Des données de santé sous-utilisées malgré l’augmentation des demandes d’accès
Le bilan des accès directs temporaires aux bases ou d'extractions de données de 2009 à juin 2015 a été publié par l’Institut des Données de Santé, (IDS). Dans ce laps de temps, 149 demandes d'accès à des fins d'études et de recherches en santé publique ont été approuvées. La progression des demandes d’accès est particulièrement sensible depuis début 2014. En effet, 71 de ces demandes ont été effectué entre janvier 2014 et juin 2015, soit près de la moitié. 38% des demandes émanent d’une quinzaine de Centres Hospitaliers Universitaires ; 17% de l’Inserm ; 11% des observatoires régionaux de santé. L’IDS constate d’ailleurs que la proportion d’acteurs publics dans les demandeurs progresse, notamment l’Agence de la Biomédecine et l’Agence Technique de l’Information sur l’Hospitalisation.
Ces données sont utilisées pour de la recherche en santé publique dans quatre domaines de recherche : d’abord épidémiologique (évolution d’une pathologie), dans 31% des cas, de pharmacovigilance (effets des médicaments et interactions), dans 25% des cas, médico-économique (DM implantables, inégalités territoriales…), pour 20% des demandes ; et enfin, 18% des sollicitations concernent l’étude de l’impact environnemental sur la santé, sur certaines populations ciblées.
L’institut souligne que ces données sont encore largement sous-utilisées notamment pour des raisons économiques.
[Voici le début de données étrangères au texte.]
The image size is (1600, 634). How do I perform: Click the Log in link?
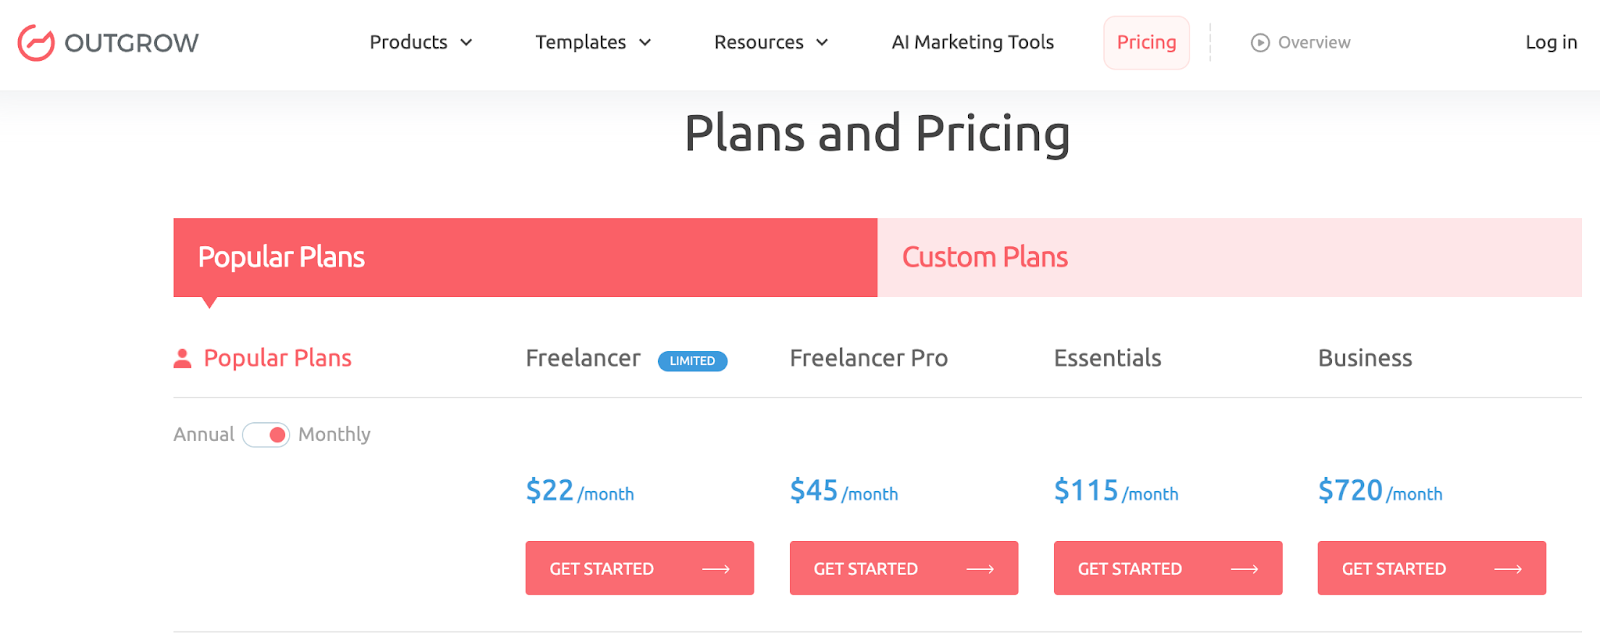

Les opérateurs publics manquent de ressource pour financer des études et des recherches. D’autre part, jusqu’alors, il est interdit aux organismes à but lucratif d’accéder à ces données. L’IDS avait d’ailleurs préconisé dans son rapport de 2013 d’autoriser des extractions de données à des organismes poursuivant un but lucratif -industries de santé ou prestataires - réalisant des études en santé publique, notamment celles demandées et validées par les pouvoirs publics (HAS, CEPS, ANSM, DGS…).
Le comité d’expert a émis plusieurs recommandations pour favoriser le développement de ces études et encourager les autorités sanitaires à mieux exploiter ces données. Il propose notamment de faire de l’utilisation des données un critère de sélection dans les appels à projets lancés par les Ministères, les agences sanitaires ou les grands organismes de recherches publics.